[Extract provided]:
--- START ---
One reason for the lack of extended argument in The God Delusion is clear: Dawkins doesn't seem very good at it. Indeed he suffers from several problems when attempting to reason philosophically. The most obvious is that he has a preordained set of conclusions at which he's determined to arrive.

...the fact that we as scientists find a hypothesis question-begging - as when Dawkins asks 'who designed the designer?' - cannot, in itself, settle its truth value. It could, after all, be a brute fact of the universe that it derives from some transcendent mind, however question-begging this may seem. What explanations we find satisfying might say more about us than about the explanations. Why, for example, is Dawkins so untroubled by his own (large) assumption that both matter and the laws of nature can be viewed as given? Why isn't that question-begging?
--- END ---
[Requirement 1]: In the critique of The God Delusion, what assumption is Dawkins said to be untroubled by?
[Requirement 2]: Extract word for word the part of the critique of The God Delusion starting with "One reason for" and going on through "isn't that question-begging?".
The lines after this text are drawn from a separate source.

[Information provided]:
--- START ---
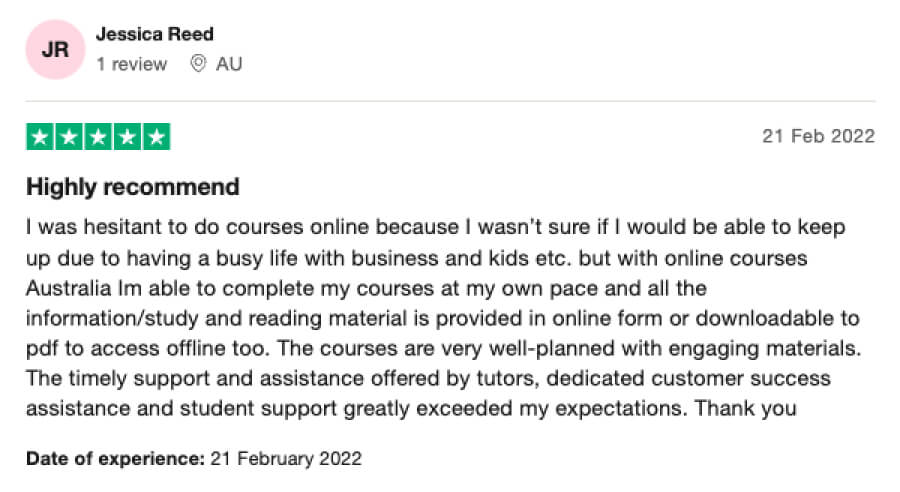Click the second green rating star

pyautogui.click(x=69, y=137)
--- END ---
[Result 1]: He is untroubled by his assumption that both matter and the laws of nature can be viewed as given.

[Result 2]:
One reason for the lack of extended argument in The God Delusion is clear: Dawkins doesn't seem very good at it. Indeed he suffers from several problems when attempting to reason philosophically. The most obvious is that he has a preordained set of conclusions at which he's determined to arrive.

...the fact that we as scientists find a hypothesis question-begging - as when Dawkins asks 'who designed the designer?' - cannot, in itself, settle its truth value. It could, after all, be a brute fact of the universe that it derives from some transcendent mind, however question-begging this may seem. What explanations we find satisfying might say more about us than about the explanations. Why, for example, is Dawkins so untroubled by his own (large) assumption that both matter and the laws of nature can be viewed as given? Why isn't that question-begging?